WRITTEN INSTRUCTION
Please pull out and copy each line in the records below that contains the string "Viewport".

******************************

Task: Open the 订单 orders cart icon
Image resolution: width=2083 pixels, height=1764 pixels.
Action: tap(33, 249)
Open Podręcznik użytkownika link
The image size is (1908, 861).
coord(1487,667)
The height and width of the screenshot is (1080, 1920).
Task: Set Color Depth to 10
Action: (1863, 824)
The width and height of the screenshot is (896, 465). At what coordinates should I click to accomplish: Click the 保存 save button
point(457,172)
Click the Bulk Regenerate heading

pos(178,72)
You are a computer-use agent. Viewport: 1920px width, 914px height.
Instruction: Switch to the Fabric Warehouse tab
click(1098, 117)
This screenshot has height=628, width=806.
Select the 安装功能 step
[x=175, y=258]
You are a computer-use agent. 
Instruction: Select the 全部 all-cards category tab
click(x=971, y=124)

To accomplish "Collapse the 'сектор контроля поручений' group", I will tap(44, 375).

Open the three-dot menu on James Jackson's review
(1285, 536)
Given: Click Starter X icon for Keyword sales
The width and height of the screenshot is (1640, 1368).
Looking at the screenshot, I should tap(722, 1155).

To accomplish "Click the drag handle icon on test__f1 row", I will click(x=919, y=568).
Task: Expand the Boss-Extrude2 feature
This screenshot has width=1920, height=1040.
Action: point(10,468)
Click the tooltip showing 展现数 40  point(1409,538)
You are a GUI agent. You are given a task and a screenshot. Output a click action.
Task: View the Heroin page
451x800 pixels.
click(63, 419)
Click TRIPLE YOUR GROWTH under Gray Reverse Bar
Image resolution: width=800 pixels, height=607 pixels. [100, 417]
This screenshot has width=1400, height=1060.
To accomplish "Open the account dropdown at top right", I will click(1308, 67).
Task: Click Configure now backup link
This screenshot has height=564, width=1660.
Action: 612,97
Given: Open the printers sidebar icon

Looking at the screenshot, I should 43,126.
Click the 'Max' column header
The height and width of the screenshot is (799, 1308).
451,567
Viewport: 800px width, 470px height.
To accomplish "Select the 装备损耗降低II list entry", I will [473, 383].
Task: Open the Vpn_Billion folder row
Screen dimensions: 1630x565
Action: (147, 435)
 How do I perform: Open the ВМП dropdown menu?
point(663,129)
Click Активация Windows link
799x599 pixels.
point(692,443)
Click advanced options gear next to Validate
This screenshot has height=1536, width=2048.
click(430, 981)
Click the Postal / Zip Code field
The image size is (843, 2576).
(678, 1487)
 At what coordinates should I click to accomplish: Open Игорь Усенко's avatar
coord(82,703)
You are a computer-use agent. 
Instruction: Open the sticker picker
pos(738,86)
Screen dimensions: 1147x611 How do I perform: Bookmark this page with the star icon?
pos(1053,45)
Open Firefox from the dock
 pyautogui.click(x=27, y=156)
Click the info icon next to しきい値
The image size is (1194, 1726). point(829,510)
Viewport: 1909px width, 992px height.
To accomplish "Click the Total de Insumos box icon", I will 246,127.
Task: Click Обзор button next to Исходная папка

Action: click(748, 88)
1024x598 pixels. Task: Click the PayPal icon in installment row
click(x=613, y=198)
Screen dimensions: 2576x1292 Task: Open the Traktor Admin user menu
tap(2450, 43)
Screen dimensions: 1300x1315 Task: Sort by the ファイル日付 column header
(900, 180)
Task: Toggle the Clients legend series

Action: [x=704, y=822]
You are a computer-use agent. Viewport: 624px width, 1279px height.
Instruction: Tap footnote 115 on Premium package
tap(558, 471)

******************************

WRITTEN ANSWER
You are a computer-use agent. Viewport: 1920px width, 914px height.
Viewport: 800px width, 470px height.
Viewport: 1909px width, 992px height.
You are a computer-use agent. Viewport: 624px width, 1279px height.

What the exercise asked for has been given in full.